Li empezó a dibujar garabatos en la tierra usando la punta metálica de la guadaña, mientras silbaba despreocupadamente una melodía desconocida. Eriol rodó los ojos ante la absurda escena y echó un fugaz vistazo alrededor. Algunas piedritas llovieron sobre sus zapatos, impulsadas por el trazo en ocasiones agresivo del castaño.

— A veces da la impresión de que eres tan solo un chico de diecisiete años… Uno bastante psicópata, claro — comentó el inglés, sacudiendo un pie e intentando ignorar el repentino aumento de ritmo que habían experimentado sus latidos. Su sistema nervioso sabía que corría peligro, pese a todo.

— ¿Verdad que sí? — concedió Li, mecánicamente — Dime, ¿qué te parece la última? — su sonrisa infantil y voz animada casi hicieron a Eriol pensar que éste buscaba su aprobación — Me refiero a la que hice en estilo occidental. Fíjate que hasta termina en punta de flecha, igual que el rabo que le dibujan al Diablo en las caricaturas. ¿Crees que debería agregarle un pentagrama invertido en alguna parte? ¿Y una cabeza de cabra?

Sin esperar por su respuesta, la expresión del demonio cambió y entornó los ojos sobrenaturales sobre su interlocutor. Un brillo peligroso refulgía en su iris, ahora casi dorado. La brisa se agitó alrededor e incluso todo pareció tornarse más oscuro.

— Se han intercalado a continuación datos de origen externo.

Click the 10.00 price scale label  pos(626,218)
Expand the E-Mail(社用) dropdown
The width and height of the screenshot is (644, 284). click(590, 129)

— También estaba pensando en dibujarte un rayo en la frente y darte una rama a modo de varita, que es lo que te falta para ser idéntico a Harry Potter — se mofó — Luego te metería la varita en el culo y te mataría con un Avada Kedavra, o la mierda que sea. Disfrutaba el modo en que se retorcían los humanos en la película — Eriol no pudo evitar alzar una ceja, pese al estado de alerta en el cual se hallaba. Observó al chino apoyar el bastón de la guadaña sobre sus hombros, sostenerla con ambas manos y alejarse un poco, aparentemente distraído — Pero creo que esa maldición con la que se retorcían como babosas a las que has echado sal no era la misma que la del Avada Kedavra.

— Está chalado — concluyó el inglés en un susurro, y enseguida se arrepintió de su pensamiento en voz alta.

La guadaña cayó súbitamente al suelo acompañada de un golpe seco, al tiempo que Xiao Lang se deslizaba, ceremonioso, la caperuza negra hasta los hombros. Sus ojos destellaron como los de un gato al que pillas espiándote en medio de la oscuridad.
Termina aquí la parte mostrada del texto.